**** Records ****

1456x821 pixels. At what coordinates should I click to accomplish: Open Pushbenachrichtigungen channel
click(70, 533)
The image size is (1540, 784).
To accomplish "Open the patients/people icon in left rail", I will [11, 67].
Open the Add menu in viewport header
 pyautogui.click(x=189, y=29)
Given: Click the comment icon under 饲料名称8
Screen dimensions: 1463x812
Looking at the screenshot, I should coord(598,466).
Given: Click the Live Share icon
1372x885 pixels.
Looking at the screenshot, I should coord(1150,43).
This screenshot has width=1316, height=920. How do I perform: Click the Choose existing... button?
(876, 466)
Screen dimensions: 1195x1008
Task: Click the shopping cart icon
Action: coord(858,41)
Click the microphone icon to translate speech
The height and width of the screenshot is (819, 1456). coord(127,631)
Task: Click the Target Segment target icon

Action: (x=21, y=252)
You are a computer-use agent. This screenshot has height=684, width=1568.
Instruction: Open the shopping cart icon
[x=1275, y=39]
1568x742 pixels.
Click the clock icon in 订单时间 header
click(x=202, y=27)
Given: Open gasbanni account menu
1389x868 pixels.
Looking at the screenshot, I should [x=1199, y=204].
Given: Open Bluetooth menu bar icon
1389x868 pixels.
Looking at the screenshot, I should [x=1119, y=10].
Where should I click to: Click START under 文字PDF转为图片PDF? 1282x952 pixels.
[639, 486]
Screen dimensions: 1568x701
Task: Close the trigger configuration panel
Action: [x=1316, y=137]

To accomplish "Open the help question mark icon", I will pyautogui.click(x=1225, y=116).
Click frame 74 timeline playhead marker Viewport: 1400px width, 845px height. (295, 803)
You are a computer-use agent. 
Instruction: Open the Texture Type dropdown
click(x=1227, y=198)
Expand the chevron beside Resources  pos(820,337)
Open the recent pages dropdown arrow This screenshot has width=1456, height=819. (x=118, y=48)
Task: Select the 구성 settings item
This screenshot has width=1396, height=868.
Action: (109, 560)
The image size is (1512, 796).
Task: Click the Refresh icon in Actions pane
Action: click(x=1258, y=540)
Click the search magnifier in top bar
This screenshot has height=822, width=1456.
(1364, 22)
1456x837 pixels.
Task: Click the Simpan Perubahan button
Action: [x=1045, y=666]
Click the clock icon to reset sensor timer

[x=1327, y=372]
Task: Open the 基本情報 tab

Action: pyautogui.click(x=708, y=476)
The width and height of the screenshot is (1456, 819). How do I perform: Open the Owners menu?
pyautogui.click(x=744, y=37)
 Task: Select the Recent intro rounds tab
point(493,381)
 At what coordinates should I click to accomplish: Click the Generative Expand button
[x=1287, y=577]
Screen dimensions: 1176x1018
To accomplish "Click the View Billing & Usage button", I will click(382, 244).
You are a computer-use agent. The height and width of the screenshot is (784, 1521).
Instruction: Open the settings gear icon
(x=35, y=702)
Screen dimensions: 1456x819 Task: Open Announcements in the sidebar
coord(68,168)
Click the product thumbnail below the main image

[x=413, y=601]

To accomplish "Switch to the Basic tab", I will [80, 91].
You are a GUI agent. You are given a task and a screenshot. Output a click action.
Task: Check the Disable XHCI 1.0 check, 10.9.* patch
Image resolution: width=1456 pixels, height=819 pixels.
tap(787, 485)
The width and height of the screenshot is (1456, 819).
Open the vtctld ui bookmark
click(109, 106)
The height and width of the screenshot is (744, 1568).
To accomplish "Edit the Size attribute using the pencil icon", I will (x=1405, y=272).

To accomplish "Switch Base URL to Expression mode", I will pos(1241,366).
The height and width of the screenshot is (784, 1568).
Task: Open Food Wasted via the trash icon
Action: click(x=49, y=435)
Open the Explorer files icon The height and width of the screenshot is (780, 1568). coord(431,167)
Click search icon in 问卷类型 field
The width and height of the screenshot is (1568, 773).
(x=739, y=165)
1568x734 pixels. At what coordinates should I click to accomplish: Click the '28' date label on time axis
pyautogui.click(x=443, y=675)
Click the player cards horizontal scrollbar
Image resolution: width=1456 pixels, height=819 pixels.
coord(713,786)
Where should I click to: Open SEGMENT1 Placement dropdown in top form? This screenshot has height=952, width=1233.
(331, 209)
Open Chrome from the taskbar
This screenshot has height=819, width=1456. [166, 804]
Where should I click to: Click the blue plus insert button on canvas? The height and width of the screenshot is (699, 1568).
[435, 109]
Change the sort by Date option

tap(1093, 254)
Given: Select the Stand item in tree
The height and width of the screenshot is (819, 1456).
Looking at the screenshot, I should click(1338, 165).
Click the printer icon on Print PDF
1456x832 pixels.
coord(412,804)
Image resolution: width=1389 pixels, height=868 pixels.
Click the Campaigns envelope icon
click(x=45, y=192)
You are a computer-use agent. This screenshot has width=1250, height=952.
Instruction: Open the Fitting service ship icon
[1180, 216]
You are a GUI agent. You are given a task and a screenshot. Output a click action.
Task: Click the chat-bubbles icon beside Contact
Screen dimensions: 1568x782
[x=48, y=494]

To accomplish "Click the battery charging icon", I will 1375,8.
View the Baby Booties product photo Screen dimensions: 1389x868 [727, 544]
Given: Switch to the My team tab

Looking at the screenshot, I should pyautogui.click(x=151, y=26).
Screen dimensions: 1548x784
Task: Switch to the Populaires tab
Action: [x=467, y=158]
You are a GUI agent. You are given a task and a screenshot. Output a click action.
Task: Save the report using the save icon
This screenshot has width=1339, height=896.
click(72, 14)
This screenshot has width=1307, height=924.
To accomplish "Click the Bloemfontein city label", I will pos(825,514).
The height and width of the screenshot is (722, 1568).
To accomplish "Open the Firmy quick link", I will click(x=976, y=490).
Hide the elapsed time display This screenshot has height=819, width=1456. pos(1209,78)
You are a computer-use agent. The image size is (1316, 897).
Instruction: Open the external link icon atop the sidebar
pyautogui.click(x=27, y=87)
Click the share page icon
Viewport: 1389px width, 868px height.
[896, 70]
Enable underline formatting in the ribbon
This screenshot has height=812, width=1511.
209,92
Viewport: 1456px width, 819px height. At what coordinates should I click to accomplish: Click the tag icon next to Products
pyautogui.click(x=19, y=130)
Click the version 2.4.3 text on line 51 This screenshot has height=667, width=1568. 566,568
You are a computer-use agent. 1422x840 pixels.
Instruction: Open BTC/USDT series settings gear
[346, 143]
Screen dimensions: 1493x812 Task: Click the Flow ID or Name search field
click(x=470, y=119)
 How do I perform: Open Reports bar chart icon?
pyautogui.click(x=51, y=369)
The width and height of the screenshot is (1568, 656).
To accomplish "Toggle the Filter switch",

****

→ What you will do: Find how many lines of the entries contain "item". Respond with the number only.

→ Solution: 2